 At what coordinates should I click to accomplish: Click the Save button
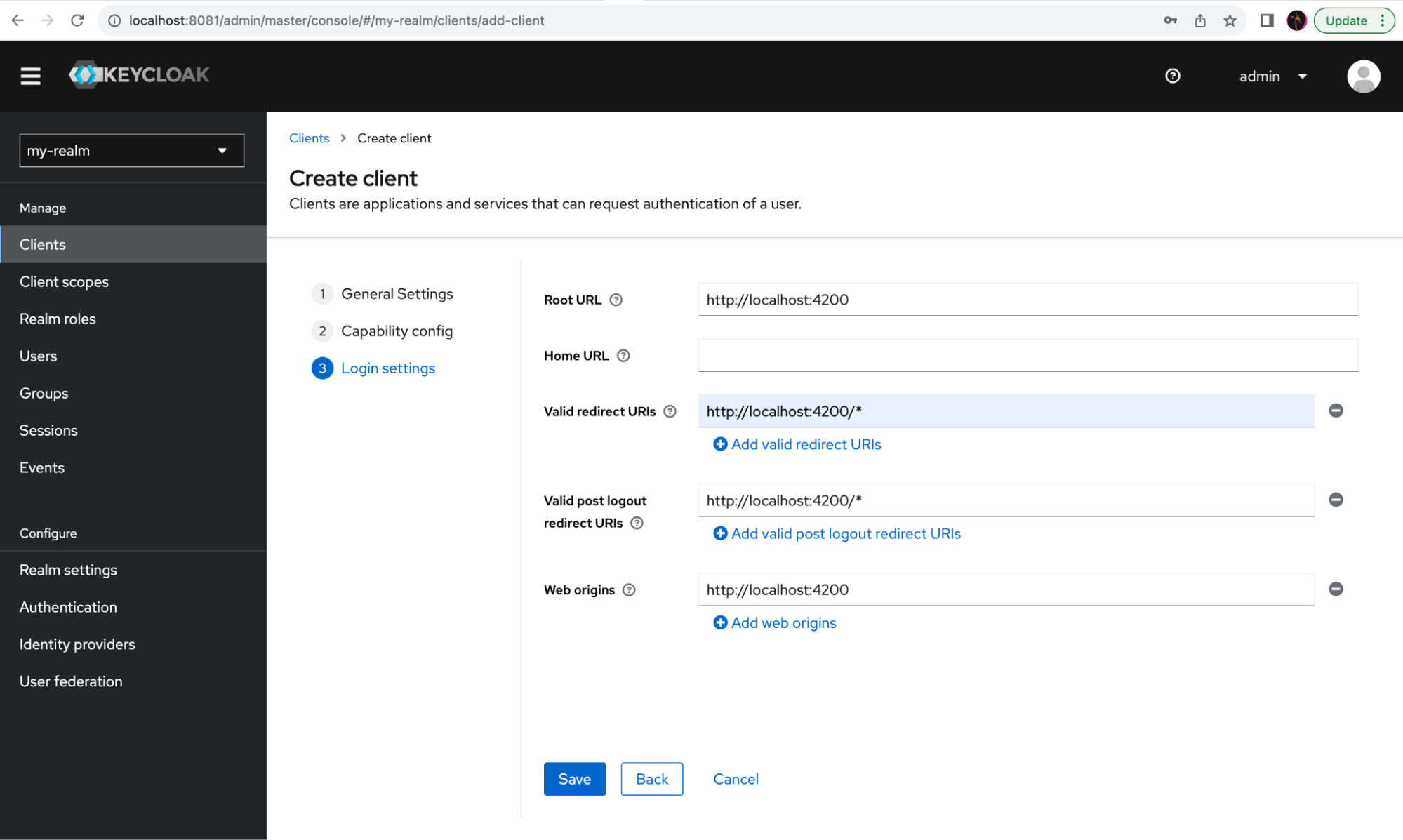575,779
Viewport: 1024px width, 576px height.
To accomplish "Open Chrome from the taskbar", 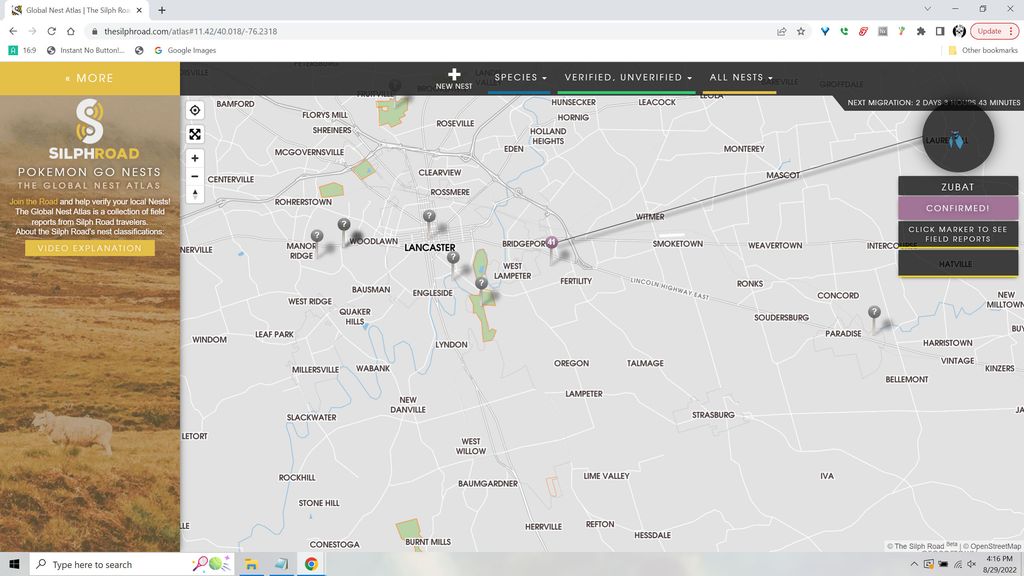I will click(x=309, y=563).
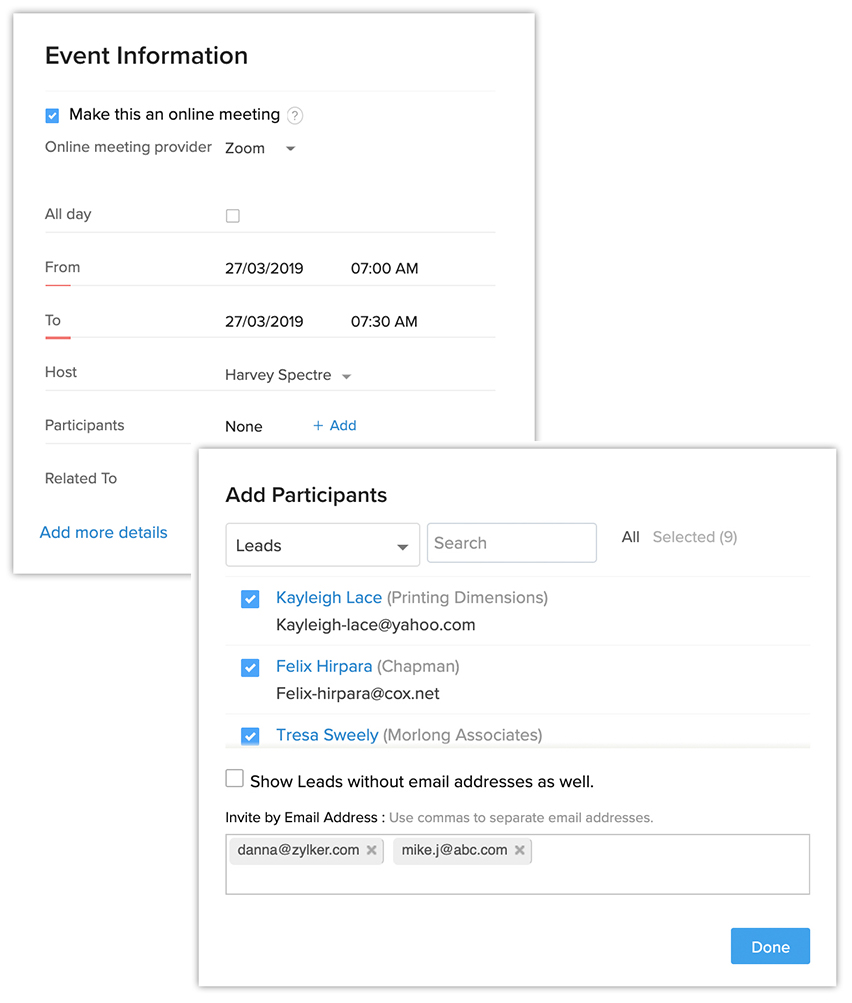852x1003 pixels.
Task: Switch to the All participants tab
Action: pos(630,537)
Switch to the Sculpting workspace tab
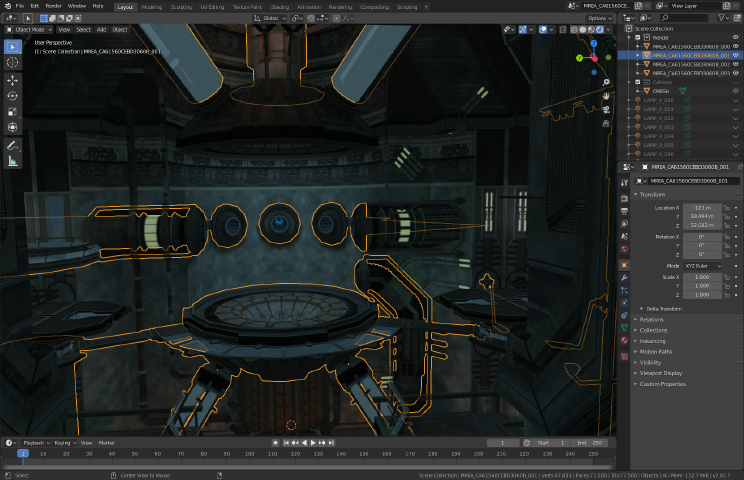Screen dimensions: 744x480 (181, 6)
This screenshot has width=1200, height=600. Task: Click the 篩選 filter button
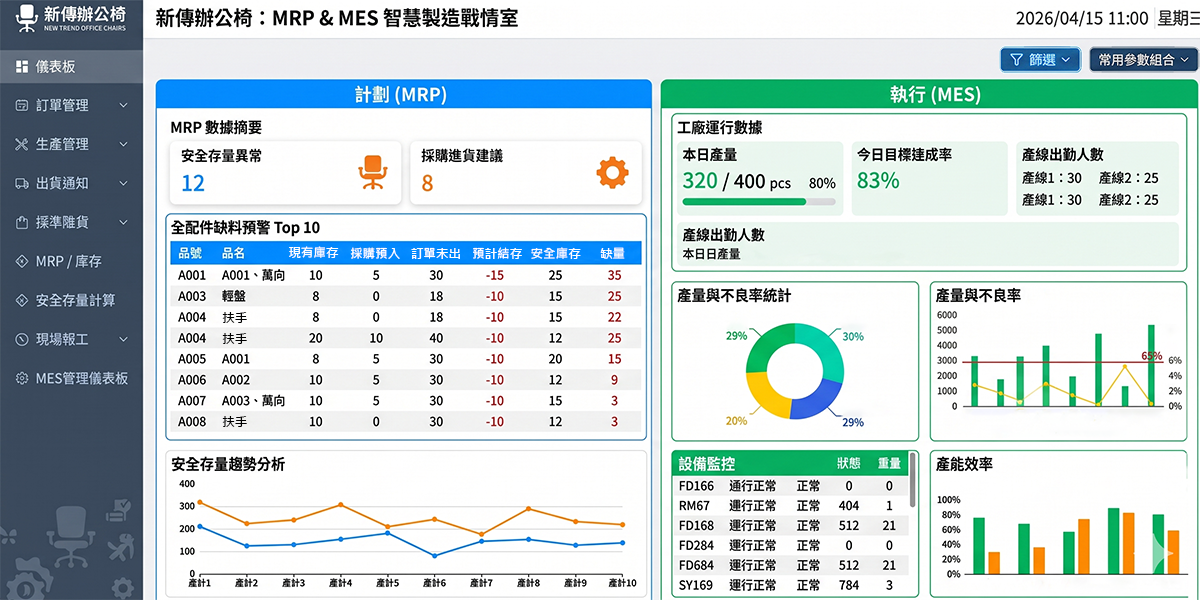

> _Work item_: Nothing but the lines holding the word "height" should be returned from the listing above.

> _Solution to this exercise_:
Viewport: 1024px width, 576px height.
This screenshot has width=1200, height=600. Task: Click the 篩選 filter button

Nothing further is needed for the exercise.